Reproduce the lines below verbatim. Pictures are to be omitted.

(Collected data entries)
--- START ---

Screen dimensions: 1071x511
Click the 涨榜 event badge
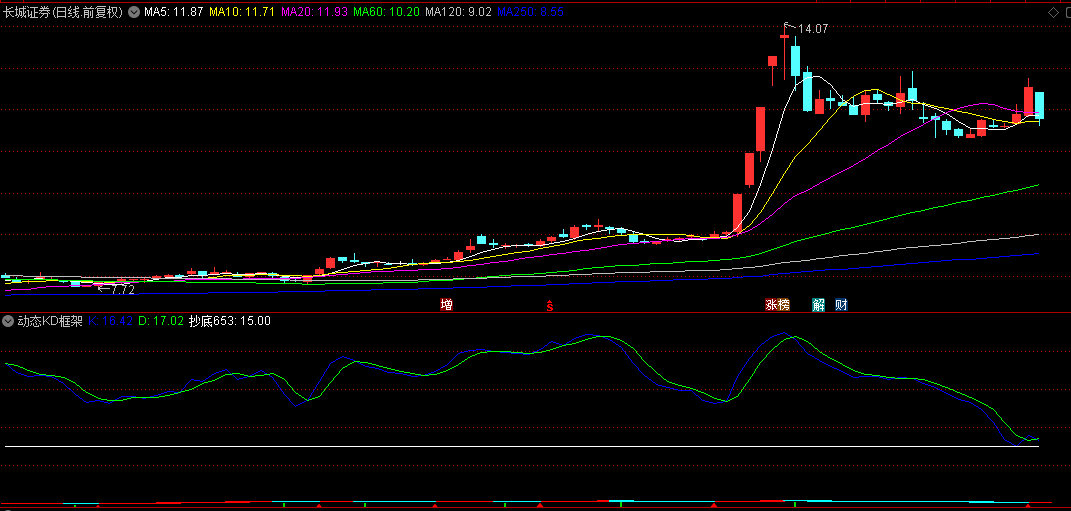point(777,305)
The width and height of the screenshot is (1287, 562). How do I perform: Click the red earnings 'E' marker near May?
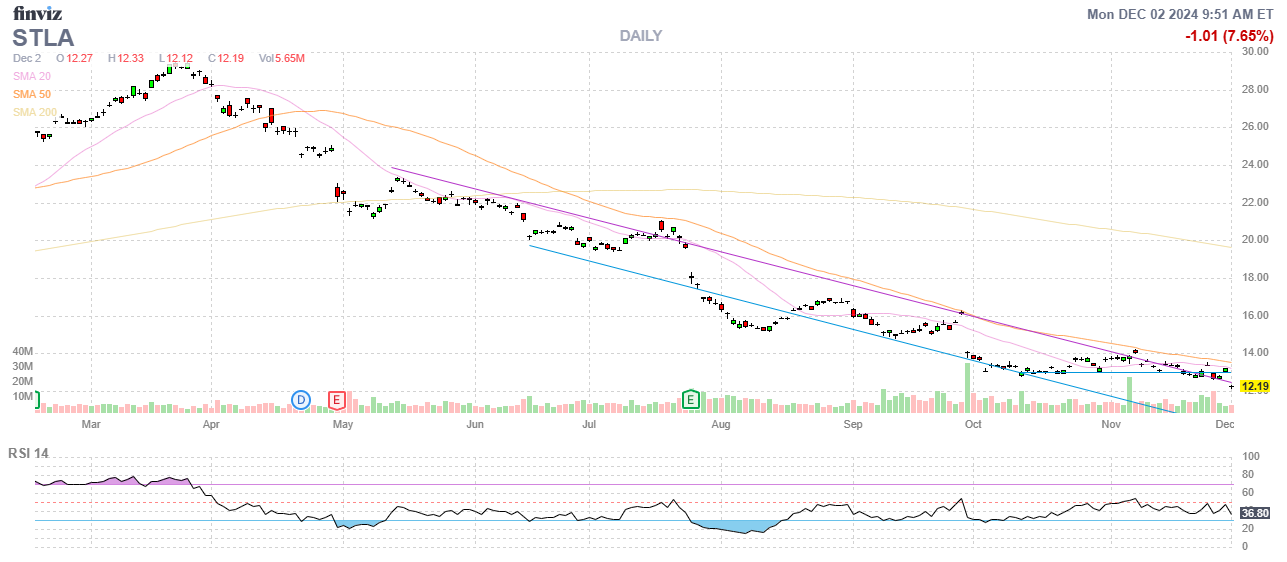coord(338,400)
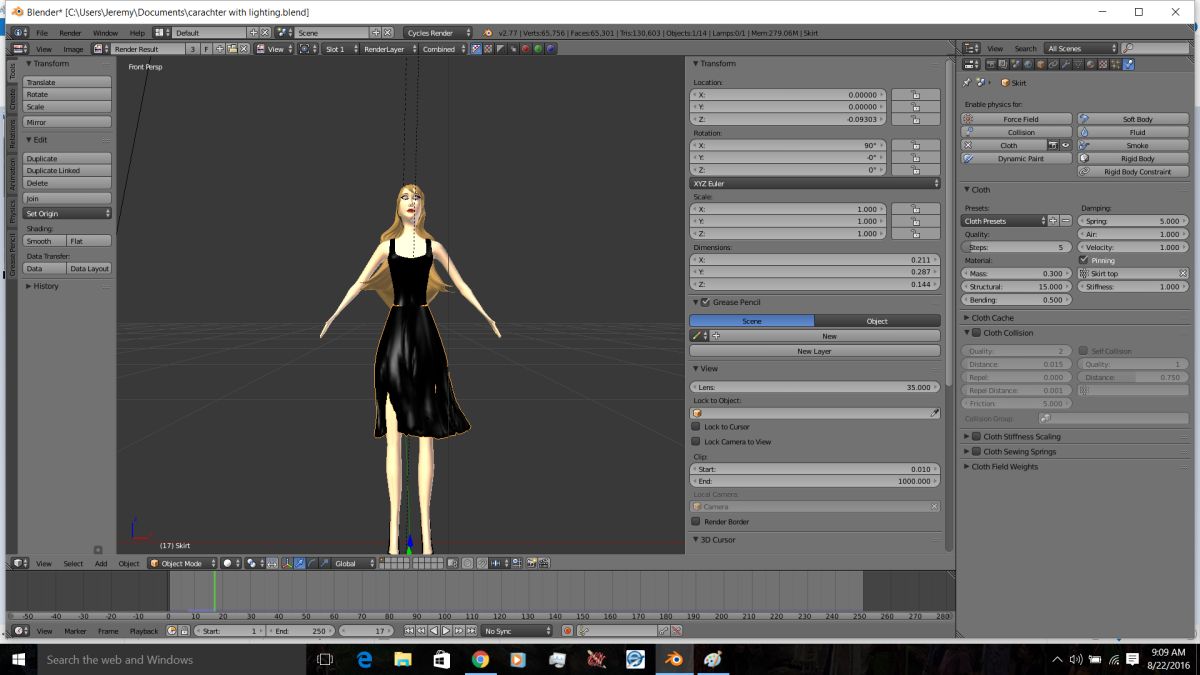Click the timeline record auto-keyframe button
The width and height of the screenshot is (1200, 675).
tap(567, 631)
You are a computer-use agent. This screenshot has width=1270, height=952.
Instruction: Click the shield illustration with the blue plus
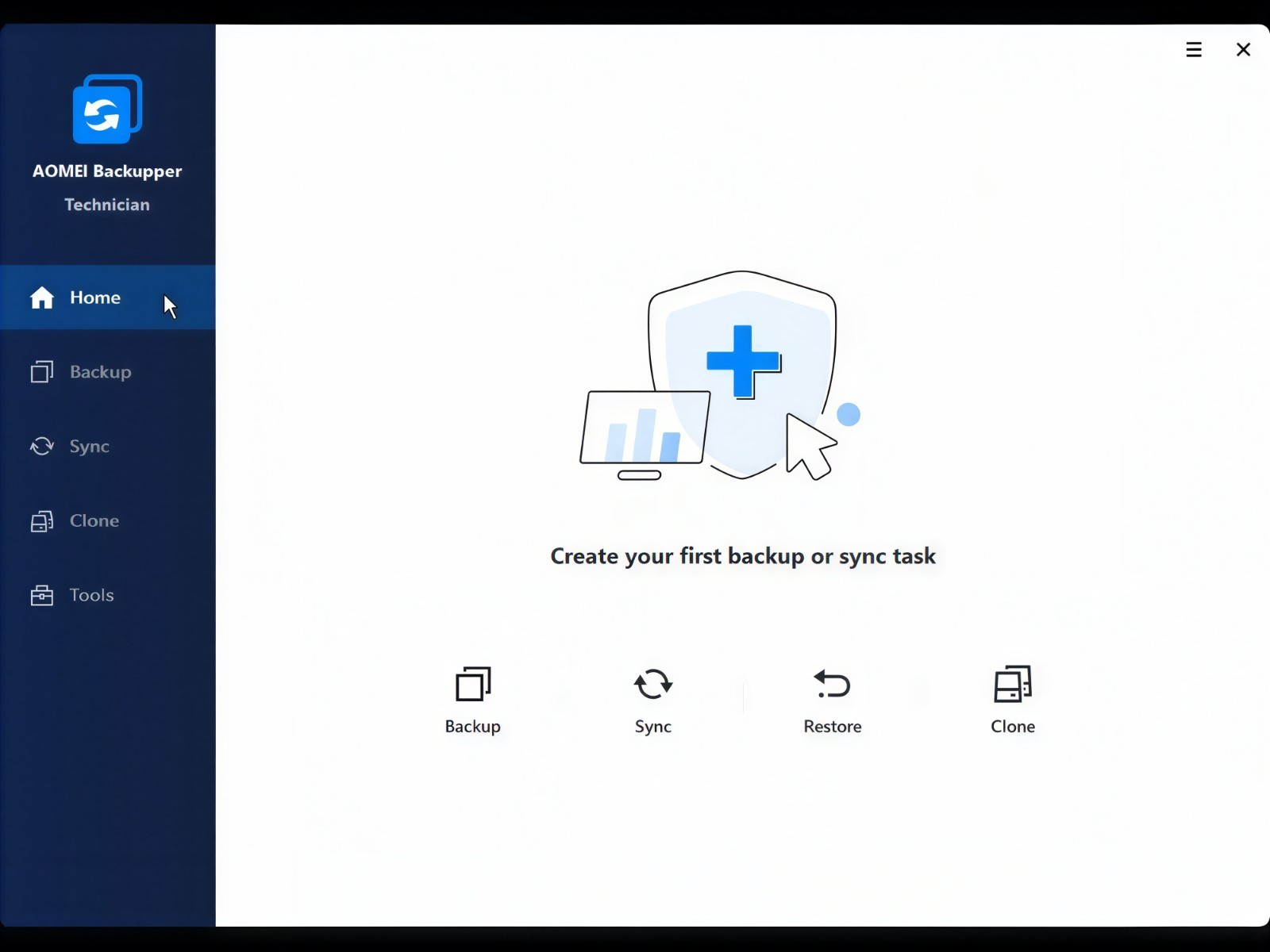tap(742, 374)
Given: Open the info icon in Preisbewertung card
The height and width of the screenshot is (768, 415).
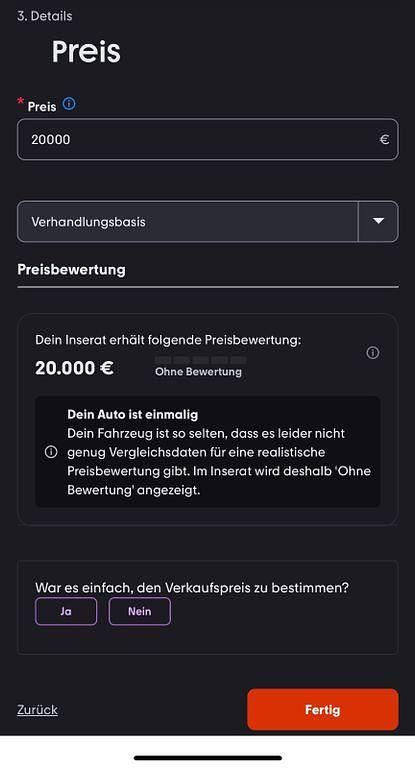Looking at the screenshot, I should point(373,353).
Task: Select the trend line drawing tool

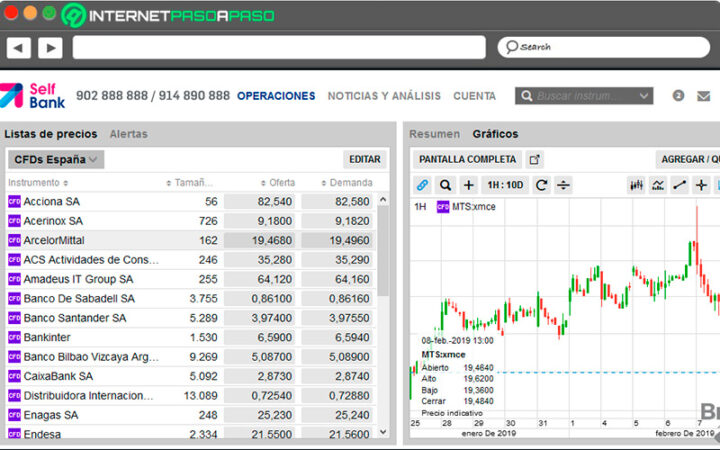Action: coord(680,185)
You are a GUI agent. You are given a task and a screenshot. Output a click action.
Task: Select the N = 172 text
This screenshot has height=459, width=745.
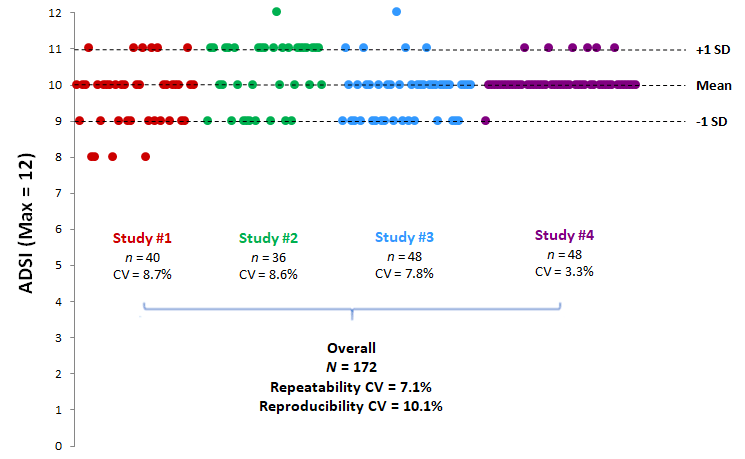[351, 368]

--- END ---

The answer:
Screen dimensions: 1071x511
Click the 涨榜 event badge
point(777,305)
The width and height of the screenshot is (1287, 562). How do I perform: Click the red earnings 'E' marker near May?
coord(338,400)
Click the timeline record auto-keyframe button
The width and height of the screenshot is (1200, 675).
tap(567, 631)
You are a computer-use agent. This screenshot has width=1270, height=952.
Instruction: Click the shield illustration with the blue plus
tap(742, 374)
Given: Open the info icon in Preisbewertung card
The height and width of the screenshot is (768, 415).
Looking at the screenshot, I should point(373,353).
Task: Select the trend line drawing tool

Action: coord(680,185)
You are a GUI agent. You are given a task and a screenshot. Output a click action.
Task: Select the N = 172 text
This screenshot has height=459, width=745.
[351, 368]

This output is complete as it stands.